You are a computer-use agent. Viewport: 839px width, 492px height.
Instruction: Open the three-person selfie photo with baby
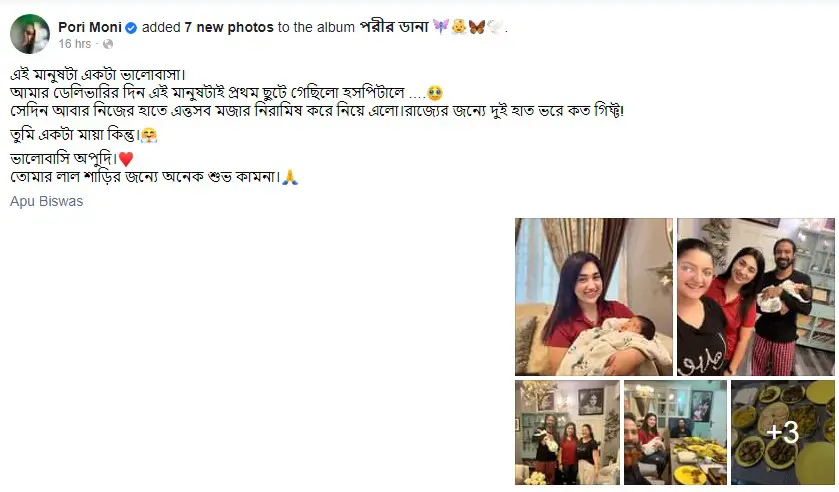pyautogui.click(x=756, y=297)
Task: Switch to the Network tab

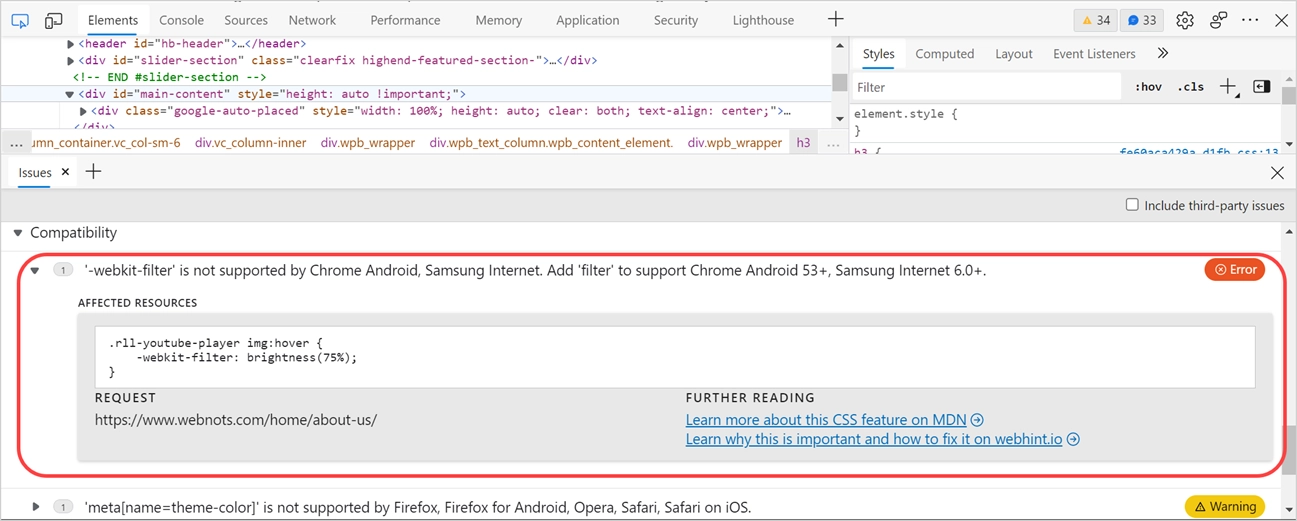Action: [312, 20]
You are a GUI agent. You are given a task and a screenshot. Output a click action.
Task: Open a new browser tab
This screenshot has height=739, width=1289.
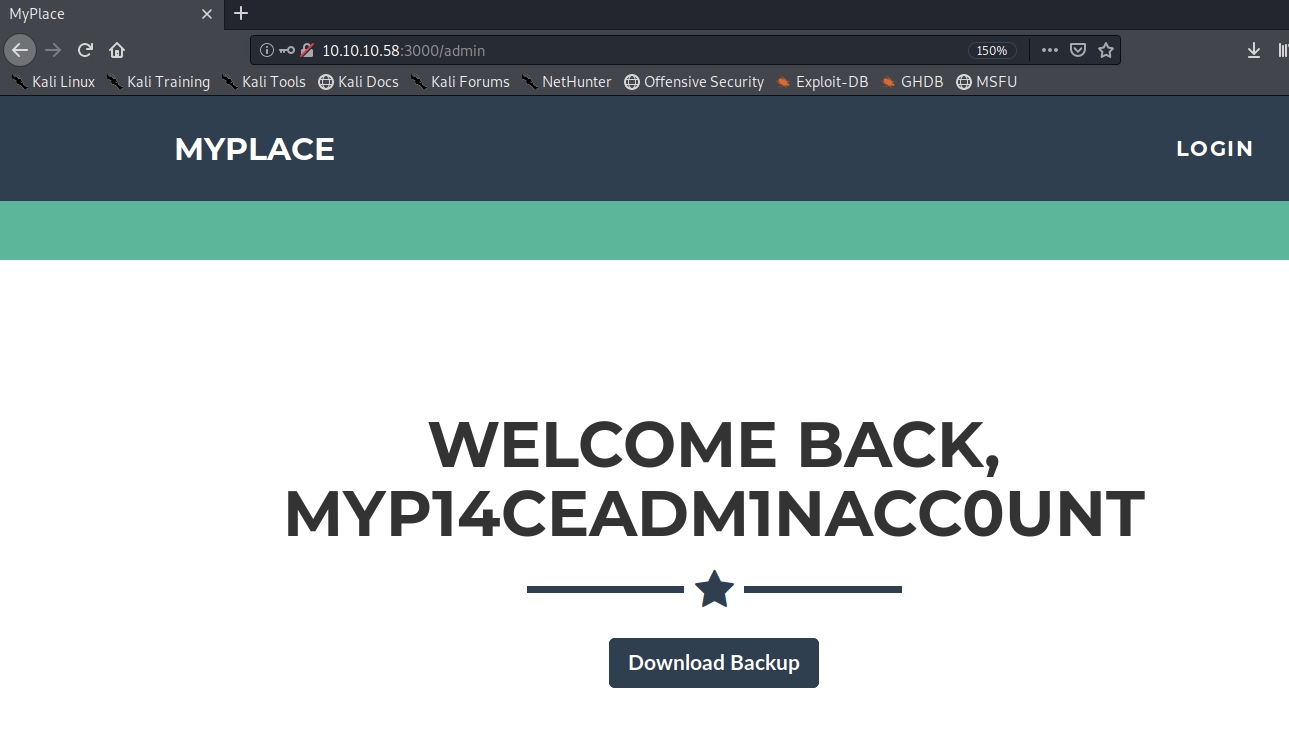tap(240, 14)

---

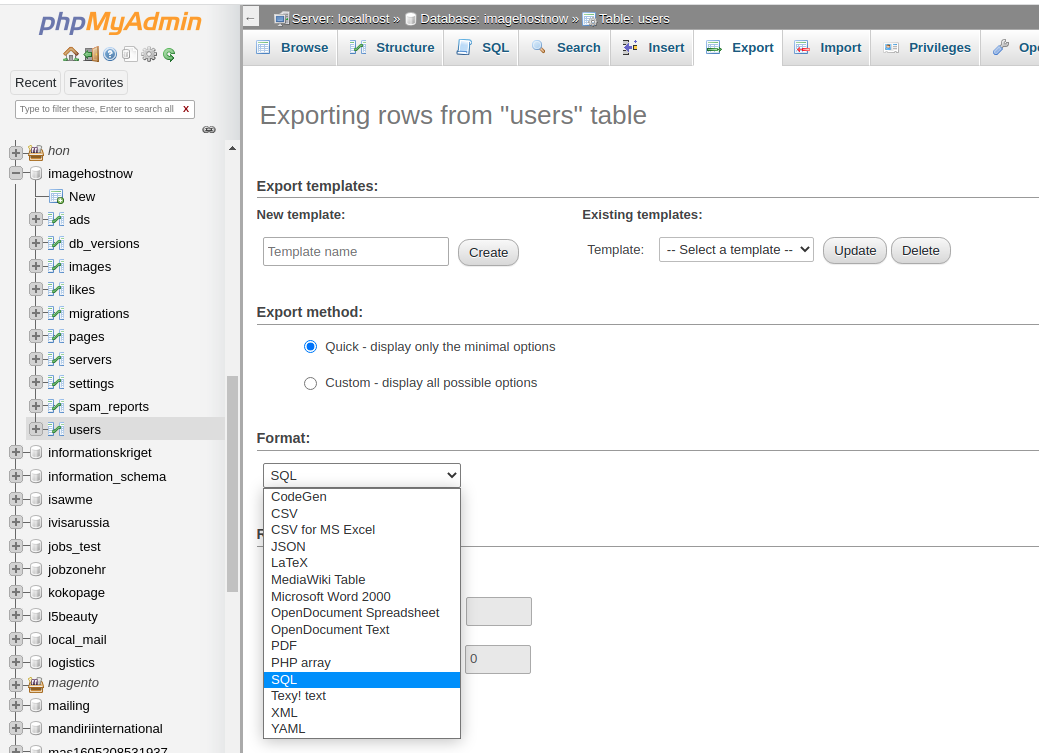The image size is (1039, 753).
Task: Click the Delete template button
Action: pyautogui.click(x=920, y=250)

__Exercise__
Scan the material above for the string "agent". Return each line where it occurs.

__Your solution__
You are a computer-use agent. Viewport: 839px width, 492px height.
You are a GUI agent. You are given a task and a screenshot. Output a click action.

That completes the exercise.